SURPRISE² compared efficacy outcomes in patients with SVT and additional risk factors given either XARELTO or fondaparinux to assess whether XARELTO is noninferior to fondaparinux in the prevention of thromboembolic complications.

• In this phase 3b, open-label, masked endpoint, randomized, noninferiority study, patients ≥18 years with symptomatic SVT were recruited from 27 sites in Germany.
• Patients were eligible for inclusion if they had symptomatic thrombosis (≥5 cm in a supragenual superficial-vein segment) and ≥1 additional risk factor (>65 years, male sex, prior venous thromboembolism, cancer, autoimmune disease, or thrombosis of nonvaricose veins). Key exclusion criteria included: symptoms for >3 weeks, thrombus within 3 cm of the sapheno-femoral junction, indication for full-dose anticoagulation therapy, or substantial hepatic or renal impairment.  
• Patients were randomized 1:1 to receive oral XARELTO 10 mg or subcutaneous fondaparinux 2.5 mg once daily for 45 days.
• The primary efficacy outcome was the incidence of the adjudicated composite of death from any cause, symptomatic DVT or PE, symptomatic proximal extension of the SVT toward the sapheno-femoral junction, or symptomatic recurrent SVT within 45 days of treatment initiation.
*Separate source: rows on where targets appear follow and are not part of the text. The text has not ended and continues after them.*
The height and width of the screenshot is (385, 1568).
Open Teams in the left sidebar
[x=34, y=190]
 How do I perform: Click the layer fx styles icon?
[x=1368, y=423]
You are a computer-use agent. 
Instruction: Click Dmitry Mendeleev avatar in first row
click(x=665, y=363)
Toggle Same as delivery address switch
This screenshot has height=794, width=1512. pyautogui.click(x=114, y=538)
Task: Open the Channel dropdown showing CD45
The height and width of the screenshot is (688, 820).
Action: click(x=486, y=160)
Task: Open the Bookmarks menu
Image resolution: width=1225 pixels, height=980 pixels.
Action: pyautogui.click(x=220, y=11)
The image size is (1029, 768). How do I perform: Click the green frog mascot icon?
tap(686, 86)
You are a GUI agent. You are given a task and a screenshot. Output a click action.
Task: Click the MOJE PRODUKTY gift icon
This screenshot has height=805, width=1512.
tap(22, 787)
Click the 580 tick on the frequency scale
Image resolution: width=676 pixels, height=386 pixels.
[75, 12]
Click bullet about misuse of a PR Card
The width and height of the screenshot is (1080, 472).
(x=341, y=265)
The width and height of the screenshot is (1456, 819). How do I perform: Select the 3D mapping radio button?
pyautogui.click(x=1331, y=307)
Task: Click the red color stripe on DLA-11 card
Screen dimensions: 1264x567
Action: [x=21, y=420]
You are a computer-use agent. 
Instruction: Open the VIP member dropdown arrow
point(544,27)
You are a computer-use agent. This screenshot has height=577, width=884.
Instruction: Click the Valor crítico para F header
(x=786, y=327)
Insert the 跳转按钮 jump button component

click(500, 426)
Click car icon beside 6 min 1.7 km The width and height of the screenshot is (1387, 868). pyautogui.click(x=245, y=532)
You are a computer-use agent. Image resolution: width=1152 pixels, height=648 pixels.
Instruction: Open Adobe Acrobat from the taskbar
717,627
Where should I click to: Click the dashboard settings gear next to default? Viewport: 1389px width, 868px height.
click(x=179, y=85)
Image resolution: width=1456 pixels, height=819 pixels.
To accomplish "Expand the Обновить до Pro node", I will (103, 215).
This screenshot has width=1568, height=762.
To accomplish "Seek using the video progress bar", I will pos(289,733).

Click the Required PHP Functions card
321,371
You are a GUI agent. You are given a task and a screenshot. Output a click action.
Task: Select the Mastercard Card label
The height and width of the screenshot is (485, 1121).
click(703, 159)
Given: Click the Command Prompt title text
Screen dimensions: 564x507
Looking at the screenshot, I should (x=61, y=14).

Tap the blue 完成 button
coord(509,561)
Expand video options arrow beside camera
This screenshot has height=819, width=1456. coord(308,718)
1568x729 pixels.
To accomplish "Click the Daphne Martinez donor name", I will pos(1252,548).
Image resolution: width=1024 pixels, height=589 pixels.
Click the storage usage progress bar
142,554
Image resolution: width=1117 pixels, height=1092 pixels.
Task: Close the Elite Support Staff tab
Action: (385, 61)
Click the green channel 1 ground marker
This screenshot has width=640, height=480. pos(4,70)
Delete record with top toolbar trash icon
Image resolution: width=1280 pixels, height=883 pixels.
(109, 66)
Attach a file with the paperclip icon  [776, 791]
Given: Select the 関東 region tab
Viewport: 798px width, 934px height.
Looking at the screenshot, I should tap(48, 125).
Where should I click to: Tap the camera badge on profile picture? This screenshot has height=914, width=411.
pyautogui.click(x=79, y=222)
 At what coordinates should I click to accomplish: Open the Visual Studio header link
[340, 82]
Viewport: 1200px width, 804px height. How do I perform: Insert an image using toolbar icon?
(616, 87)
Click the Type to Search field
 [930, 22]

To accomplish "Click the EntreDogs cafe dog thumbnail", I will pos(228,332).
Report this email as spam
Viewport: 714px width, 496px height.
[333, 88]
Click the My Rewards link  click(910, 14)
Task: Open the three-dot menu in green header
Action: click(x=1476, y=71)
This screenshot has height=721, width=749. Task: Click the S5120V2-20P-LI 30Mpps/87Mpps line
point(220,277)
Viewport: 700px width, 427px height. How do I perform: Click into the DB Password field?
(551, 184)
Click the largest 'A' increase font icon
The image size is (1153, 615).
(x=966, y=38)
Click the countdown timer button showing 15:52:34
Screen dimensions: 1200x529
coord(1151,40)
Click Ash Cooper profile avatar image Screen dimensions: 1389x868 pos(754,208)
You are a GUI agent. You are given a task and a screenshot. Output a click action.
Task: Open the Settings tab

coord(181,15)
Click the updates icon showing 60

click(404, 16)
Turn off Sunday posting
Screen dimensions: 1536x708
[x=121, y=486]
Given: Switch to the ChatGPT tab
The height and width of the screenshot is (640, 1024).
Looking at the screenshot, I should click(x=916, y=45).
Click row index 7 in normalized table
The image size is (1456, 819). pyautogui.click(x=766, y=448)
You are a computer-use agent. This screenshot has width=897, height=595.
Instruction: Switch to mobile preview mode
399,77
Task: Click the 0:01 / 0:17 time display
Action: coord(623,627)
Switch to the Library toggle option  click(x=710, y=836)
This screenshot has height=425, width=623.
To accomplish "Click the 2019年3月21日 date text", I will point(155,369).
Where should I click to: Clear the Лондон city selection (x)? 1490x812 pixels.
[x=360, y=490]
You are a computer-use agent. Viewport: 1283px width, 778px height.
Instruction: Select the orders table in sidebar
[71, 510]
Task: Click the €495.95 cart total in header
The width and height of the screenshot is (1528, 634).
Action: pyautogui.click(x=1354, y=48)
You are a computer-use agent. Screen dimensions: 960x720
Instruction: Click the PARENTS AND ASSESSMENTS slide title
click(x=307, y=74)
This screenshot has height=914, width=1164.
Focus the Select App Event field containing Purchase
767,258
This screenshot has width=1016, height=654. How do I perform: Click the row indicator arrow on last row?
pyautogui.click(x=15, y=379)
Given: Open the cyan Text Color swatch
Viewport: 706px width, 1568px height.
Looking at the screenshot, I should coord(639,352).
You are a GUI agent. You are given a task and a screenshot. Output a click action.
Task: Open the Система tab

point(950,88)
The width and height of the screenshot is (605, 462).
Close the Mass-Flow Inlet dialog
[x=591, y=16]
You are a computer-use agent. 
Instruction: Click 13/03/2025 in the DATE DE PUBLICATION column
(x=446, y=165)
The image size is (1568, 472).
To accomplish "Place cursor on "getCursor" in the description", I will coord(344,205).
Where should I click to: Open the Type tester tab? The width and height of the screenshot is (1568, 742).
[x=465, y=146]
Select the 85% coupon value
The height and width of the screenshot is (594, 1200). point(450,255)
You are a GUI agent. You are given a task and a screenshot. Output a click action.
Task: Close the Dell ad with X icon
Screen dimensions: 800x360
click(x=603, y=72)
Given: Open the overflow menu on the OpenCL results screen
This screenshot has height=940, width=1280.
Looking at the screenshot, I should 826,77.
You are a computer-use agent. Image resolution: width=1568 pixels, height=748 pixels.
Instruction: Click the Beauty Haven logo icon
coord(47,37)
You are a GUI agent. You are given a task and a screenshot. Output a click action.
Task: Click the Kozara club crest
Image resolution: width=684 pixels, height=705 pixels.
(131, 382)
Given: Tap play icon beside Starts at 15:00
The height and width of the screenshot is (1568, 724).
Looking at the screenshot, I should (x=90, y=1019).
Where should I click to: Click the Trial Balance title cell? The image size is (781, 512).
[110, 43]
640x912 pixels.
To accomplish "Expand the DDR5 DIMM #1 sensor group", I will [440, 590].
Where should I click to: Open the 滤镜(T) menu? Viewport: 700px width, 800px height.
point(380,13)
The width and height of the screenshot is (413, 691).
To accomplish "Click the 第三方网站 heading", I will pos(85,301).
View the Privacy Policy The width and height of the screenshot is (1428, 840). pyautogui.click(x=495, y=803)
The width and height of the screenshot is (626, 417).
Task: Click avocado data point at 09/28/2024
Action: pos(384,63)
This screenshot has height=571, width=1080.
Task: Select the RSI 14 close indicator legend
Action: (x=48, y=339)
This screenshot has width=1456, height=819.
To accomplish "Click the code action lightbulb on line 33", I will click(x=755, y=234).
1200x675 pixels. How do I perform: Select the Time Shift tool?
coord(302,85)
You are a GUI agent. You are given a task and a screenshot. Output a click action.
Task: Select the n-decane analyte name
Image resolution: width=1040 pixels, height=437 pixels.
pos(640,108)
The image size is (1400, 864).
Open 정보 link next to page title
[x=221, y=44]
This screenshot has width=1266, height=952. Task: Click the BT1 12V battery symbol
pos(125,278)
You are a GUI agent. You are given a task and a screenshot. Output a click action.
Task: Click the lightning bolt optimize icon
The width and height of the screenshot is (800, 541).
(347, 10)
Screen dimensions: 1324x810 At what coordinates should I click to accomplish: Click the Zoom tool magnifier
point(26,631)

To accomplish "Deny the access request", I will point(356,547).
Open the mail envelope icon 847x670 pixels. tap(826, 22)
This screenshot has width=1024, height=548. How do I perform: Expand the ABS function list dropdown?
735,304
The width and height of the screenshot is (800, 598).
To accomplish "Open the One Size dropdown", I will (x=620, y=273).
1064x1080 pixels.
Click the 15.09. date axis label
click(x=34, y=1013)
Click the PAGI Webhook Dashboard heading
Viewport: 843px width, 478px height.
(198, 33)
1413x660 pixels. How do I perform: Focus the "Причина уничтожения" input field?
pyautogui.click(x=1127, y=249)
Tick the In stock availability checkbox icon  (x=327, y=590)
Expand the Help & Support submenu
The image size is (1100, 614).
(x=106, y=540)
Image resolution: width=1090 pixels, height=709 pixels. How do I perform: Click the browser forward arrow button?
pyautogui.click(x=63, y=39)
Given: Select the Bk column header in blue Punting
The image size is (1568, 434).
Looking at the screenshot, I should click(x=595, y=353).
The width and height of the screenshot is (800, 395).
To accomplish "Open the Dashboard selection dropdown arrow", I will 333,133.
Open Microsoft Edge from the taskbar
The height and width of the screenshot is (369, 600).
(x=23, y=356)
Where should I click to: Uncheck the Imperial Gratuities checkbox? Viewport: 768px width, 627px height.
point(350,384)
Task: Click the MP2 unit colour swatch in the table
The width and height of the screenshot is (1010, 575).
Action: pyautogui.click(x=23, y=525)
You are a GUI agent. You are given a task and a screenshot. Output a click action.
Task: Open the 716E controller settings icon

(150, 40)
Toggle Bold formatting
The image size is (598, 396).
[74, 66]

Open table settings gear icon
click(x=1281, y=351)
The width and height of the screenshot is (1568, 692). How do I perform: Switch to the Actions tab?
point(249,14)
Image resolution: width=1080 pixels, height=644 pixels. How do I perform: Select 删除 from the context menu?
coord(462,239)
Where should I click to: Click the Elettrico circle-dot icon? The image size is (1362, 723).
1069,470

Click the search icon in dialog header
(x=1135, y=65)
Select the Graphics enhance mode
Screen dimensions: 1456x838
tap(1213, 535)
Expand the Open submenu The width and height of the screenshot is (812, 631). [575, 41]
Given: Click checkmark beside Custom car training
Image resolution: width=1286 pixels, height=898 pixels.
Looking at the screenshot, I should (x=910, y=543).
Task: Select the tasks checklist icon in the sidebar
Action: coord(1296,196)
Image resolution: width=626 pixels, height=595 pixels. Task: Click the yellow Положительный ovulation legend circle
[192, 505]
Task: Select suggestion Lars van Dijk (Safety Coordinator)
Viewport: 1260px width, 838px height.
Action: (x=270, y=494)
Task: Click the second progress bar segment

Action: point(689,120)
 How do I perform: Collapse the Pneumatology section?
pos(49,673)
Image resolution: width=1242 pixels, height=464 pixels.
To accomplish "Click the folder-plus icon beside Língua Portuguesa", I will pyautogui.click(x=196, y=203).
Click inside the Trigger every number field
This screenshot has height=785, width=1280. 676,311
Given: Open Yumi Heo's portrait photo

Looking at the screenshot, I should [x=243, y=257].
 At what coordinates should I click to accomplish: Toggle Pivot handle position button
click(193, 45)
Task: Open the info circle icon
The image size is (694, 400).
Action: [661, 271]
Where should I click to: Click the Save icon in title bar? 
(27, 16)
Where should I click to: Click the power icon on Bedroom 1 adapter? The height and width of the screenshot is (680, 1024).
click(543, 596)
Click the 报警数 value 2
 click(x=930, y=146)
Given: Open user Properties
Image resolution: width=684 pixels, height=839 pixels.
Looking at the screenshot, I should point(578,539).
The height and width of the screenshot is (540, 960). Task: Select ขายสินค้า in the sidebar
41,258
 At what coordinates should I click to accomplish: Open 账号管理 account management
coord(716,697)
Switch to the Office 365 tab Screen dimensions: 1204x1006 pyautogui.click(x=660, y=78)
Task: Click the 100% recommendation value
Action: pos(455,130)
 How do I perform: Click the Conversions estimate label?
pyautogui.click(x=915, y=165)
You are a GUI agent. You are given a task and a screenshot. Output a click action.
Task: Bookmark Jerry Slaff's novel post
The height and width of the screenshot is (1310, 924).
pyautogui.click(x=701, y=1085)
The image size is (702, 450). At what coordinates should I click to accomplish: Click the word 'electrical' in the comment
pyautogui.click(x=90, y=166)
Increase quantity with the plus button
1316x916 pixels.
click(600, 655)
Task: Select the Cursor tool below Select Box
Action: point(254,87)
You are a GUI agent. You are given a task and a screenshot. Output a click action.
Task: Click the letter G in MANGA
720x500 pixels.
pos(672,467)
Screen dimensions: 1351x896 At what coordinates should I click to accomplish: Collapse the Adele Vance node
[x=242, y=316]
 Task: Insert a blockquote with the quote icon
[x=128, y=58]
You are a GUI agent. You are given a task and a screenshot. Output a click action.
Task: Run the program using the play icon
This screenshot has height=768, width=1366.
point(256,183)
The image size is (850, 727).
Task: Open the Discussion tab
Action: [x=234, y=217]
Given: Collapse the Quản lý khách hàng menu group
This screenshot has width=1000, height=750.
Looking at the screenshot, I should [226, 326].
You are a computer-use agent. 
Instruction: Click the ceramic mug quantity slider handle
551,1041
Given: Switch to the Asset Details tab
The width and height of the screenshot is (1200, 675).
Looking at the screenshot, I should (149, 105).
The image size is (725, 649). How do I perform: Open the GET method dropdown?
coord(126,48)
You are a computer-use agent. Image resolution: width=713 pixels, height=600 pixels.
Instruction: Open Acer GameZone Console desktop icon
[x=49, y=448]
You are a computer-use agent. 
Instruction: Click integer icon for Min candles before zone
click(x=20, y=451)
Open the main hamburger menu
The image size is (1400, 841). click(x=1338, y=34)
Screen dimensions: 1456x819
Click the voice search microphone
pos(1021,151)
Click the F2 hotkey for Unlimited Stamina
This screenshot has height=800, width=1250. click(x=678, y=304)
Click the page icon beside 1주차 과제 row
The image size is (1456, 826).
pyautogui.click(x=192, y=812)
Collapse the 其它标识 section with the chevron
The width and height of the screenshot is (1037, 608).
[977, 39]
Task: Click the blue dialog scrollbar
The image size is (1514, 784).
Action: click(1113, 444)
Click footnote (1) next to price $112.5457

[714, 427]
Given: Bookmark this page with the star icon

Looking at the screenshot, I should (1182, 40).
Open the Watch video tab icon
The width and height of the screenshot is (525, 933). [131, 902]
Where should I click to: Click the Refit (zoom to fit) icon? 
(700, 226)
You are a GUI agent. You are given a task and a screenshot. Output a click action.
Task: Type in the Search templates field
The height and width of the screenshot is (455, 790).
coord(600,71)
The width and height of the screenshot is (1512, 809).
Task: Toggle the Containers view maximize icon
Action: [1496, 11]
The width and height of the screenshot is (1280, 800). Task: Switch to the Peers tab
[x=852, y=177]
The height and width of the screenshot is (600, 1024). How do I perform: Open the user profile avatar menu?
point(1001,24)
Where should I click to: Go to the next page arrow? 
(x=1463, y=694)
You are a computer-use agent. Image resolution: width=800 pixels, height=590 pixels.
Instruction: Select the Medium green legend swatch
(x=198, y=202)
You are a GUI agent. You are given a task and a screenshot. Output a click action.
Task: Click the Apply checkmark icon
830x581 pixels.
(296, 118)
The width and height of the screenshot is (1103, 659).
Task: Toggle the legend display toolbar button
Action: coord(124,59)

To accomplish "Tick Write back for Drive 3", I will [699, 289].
The primary safety outcome was adjudicated major bleeding within 45 days of treatment initiation, censored 2 days following the last dose of study drug.
• Of the 485 patients enrolled in the study, 472 were randomly assigned to XARELTO (n=236) or fondaparinux (n=236). Baseline characteristics were similar between groups. The median duration of follow-up was 91 days and was similar between groups.
• In the 435 patients included in the per-protocol analysis set, the primary efficacy outcome occurred in 7 (3%) of 211 patients (95% CI: 1.6-6.7) in the XARELTO group and in 4 (2%) of 224 patients (95% CI: 0.7-4.5) in the fondaparinux group (hazard ratio: 1.9; 95% CI: 0.6-6.4; P=0.0025 for noninferiority) at day 45.
• There were no major bleeding events in either group. One death (not treatment-related) was reported in the XARELTO group due to cardiogenic shock on day 50 following type A aortic dissection.

LITERATURE SEARCH

A literature search of MEDLINE^®, EMBASE^®, BIOSIS Previews^®, DERWENT^® (and/or other resources, including internal/external databases) was conducted on 21 November 2024.